Horwood and Riddell’s expert opinion is sought by a variety of media outlets, and has informed changes to the information being made directly available for parents, reducing unnecessary anxiety. Ninety five percent of websites providing advice for parents who notice that their infant has a squint now incorporate recommendations informed by this research.
- Approximately 75% of newborn infants have intermittent eye misalignments, but after four months only about 3% of infants will have a genuine squint (strabismus).
- Being able to reassure GP’s or Health Visitors that a specialist referral for intermittent squint is unnecessary under 4 months of age has saved approximately 15,000 hospital appointments per year in the UK.

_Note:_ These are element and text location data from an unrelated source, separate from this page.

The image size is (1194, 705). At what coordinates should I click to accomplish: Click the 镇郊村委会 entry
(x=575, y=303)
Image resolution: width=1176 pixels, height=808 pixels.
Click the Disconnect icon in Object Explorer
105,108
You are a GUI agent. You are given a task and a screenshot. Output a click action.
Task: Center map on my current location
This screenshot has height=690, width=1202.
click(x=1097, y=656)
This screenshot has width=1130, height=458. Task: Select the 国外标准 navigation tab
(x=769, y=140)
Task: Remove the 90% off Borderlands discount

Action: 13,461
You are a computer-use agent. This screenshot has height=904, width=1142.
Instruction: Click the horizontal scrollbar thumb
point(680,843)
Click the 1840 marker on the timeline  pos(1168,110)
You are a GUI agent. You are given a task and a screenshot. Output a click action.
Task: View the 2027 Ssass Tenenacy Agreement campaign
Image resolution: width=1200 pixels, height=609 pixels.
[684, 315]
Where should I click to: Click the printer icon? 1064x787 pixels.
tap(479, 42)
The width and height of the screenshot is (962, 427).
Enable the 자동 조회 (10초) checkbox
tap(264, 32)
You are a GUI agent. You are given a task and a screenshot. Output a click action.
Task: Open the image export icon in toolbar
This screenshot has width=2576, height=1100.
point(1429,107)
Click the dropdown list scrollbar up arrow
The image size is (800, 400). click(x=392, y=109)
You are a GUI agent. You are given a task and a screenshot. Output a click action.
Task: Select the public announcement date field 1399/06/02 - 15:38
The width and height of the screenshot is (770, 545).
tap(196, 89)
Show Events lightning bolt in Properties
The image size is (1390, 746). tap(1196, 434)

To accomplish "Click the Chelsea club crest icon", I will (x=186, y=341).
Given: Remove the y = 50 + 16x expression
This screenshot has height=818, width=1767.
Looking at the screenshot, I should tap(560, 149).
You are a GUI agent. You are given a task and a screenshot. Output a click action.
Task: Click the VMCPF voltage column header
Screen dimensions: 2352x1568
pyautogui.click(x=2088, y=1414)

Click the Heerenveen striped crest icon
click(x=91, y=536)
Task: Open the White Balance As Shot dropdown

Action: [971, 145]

- Horwood and Riddell’s body of researchhas resulted in better understanding of vision problems in children, shaped clinical textbooks and guidelines; guidance which has resulted in a reduction of an estimated 15,000 hospital appointments, or at least £1.5M per year in the UK alone.
- A survey of clinical orthoptists found that among respondents, 86% felt the research conducted at the University of Reading was influential to the profession, and 80% said that it had influenced their clinical practice.
- Read Professor Anna Horwood’s staff profile
- Read Professor Patricia Riddell’s staff profile
- Visit Reading’s School of Psychology and Clinical Language Sciences’ website
- This work has been supported by the National Institute of Health Research, the Medical Research Council, Fight for Sight and the Worshipful Company of Spectacle Makers
- The Infant Vision Laboratory was set up at the University of Reading in 1997 by Professor Patricia Riddell and is now run by Professor Anna Horwood. It houses specialist equipment that enables the researchers to measure how infants use their eyes together in a relaxed setting, looking at pictures while sitting on their parent’s lap.
- This research has shaped guidelines including the Royal College of Ophthalmologist guidelines, which state that, “Intermittent deviation of the eyes is a quite common finding in healthy neonates and should not cause undue concern (Horwood, 2003). Normal binocular coordination becomes evident at about three months and any persistent strabismus, after this age, is significant.”
- Professor Anna Horwood is the Research Director of the British and Irish Orthoptic Society. In 2016 she was commissioned by BIOS to lead and be main author of an updated Orthoptics Curriculum. This document will be used by three universities in the UK to guide undergraduate education, and will inform the Quality Assurance Agency for Higher Education and Health Care Professions Council as the professional viewpoint when courses are validated in the future. Professor Horwood is also a Health Care Professions Council Overseas Registration Assessor, Strategy Committee Member on the Council for Allied Health Professions Research, National Institute for Health Research (NIHR) Research Fellows Mentor and member of the Vision UK Eye Research Committee.